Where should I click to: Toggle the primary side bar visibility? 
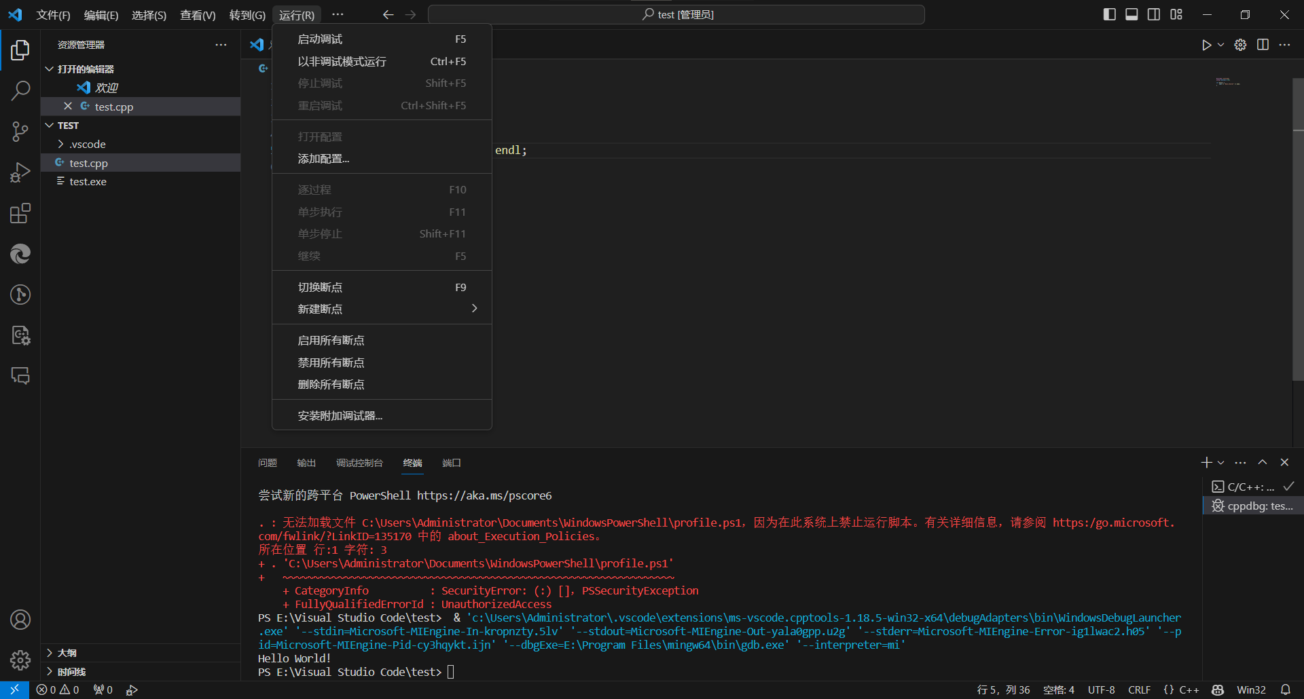1109,14
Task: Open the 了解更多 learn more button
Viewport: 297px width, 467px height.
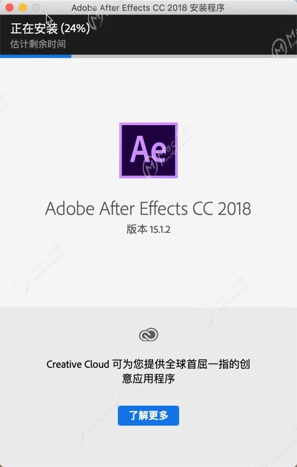Action: 149,415
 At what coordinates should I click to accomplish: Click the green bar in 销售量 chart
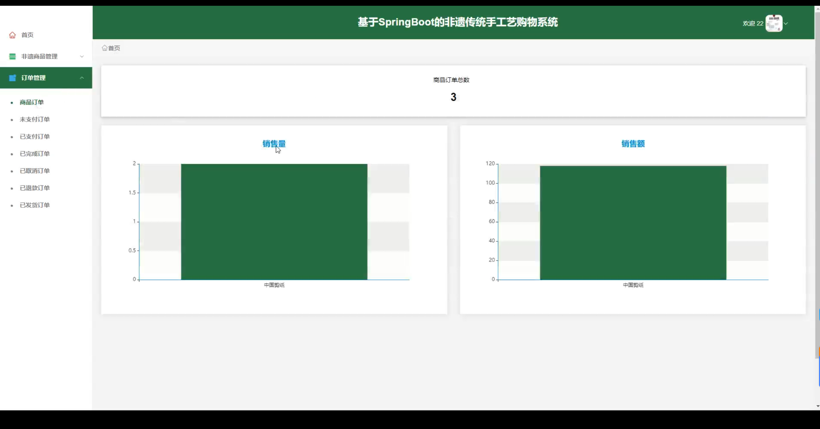pos(274,222)
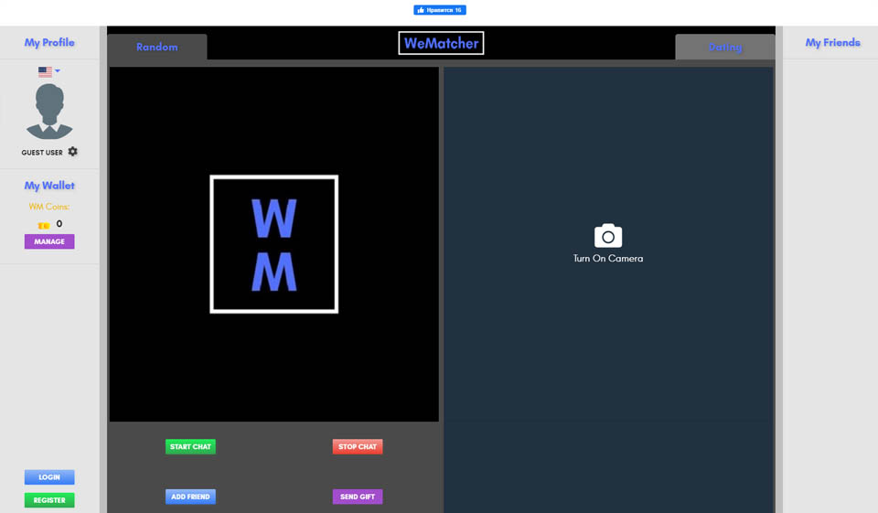Click the US flag icon
Screen dimensions: 878x513
coord(44,70)
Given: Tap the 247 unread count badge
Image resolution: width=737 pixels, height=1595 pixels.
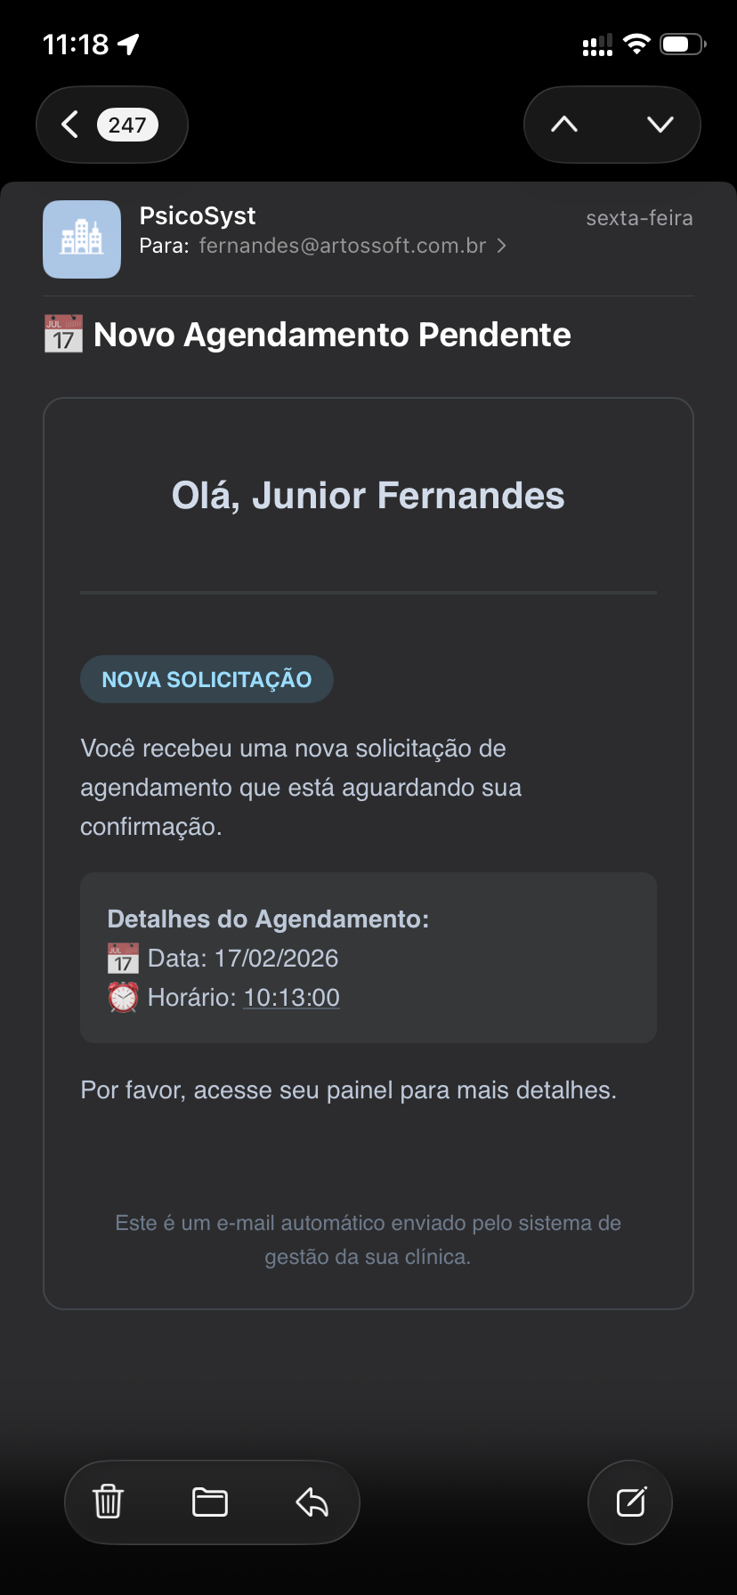Looking at the screenshot, I should tap(127, 125).
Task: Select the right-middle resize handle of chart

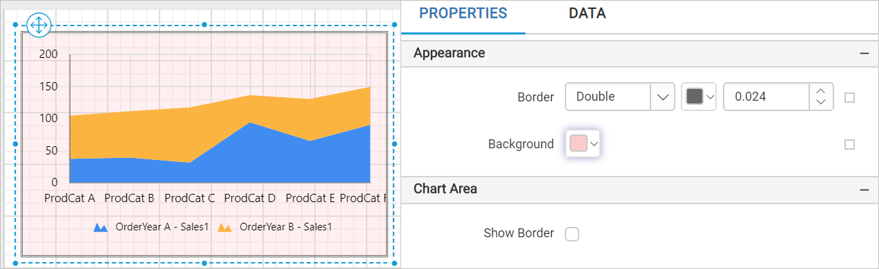Action: tap(394, 143)
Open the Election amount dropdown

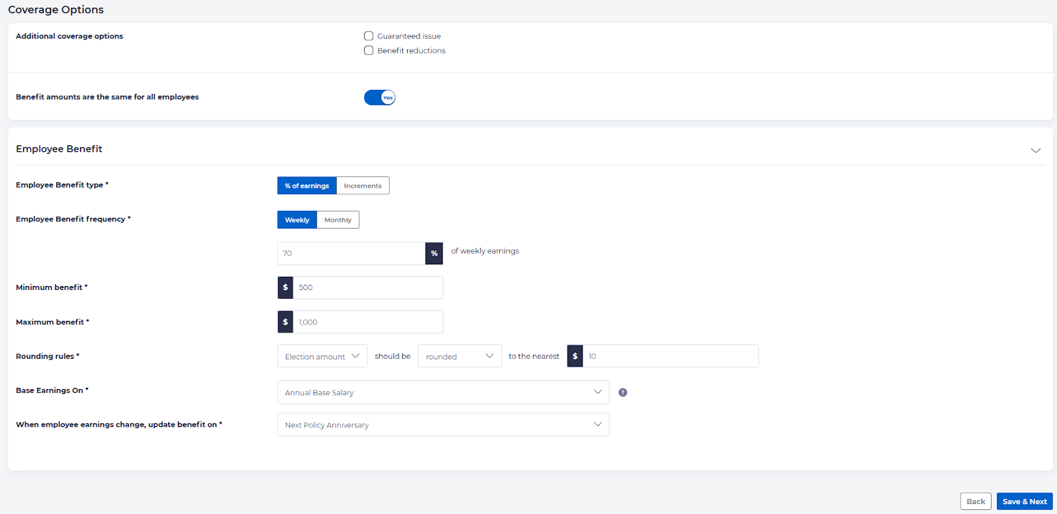point(322,356)
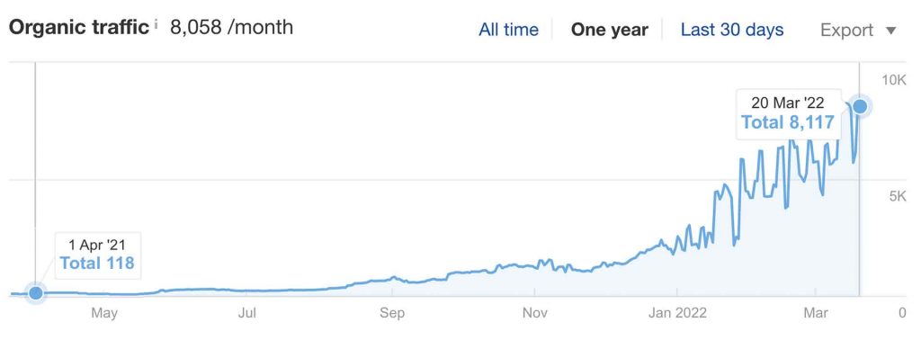The width and height of the screenshot is (921, 340).
Task: Click the Organic traffic heading
Action: (79, 28)
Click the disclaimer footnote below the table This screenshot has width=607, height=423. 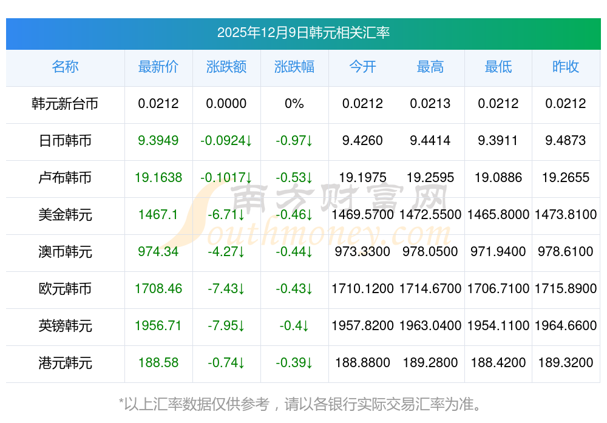pos(304,404)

—————

### Task details
Lay out the rows above as a Markdown table with the columns No. and Line, from the first row through the line containing "Action: tap(394, 143)", skipping blank lines. Leave the pictures out of the table.

### Solved problem
| No. | Line |
|---|---|
| 1 | Where should I click to: Toggle the primary side bar visibility?  |
| 2 | 1109,14 |
| 3 | Task: Open the 了解更多 learn more button |
| 4 | Viewport: 297px width, 467px height. |
| 5 | Action: 149,415 |
| 6 |  At what coordinates should I click to accomplish: Click the green bar in 销售量 chart |
| 7 | pos(274,222) |
| 8 | Click the US flag icon |
| 9 | Screen dimensions: 878x513 |
| 10 | coord(44,70) |
| 11 | Given: Tap the 247 unread count badge |
| 12 | Image resolution: width=737 pixels, height=1595 pixels. |
| 13 | Looking at the screenshot, I should tap(127, 125). |
| 14 | Task: Select the right-middle resize handle of chart |
| 15 | Action: tap(394, 143) |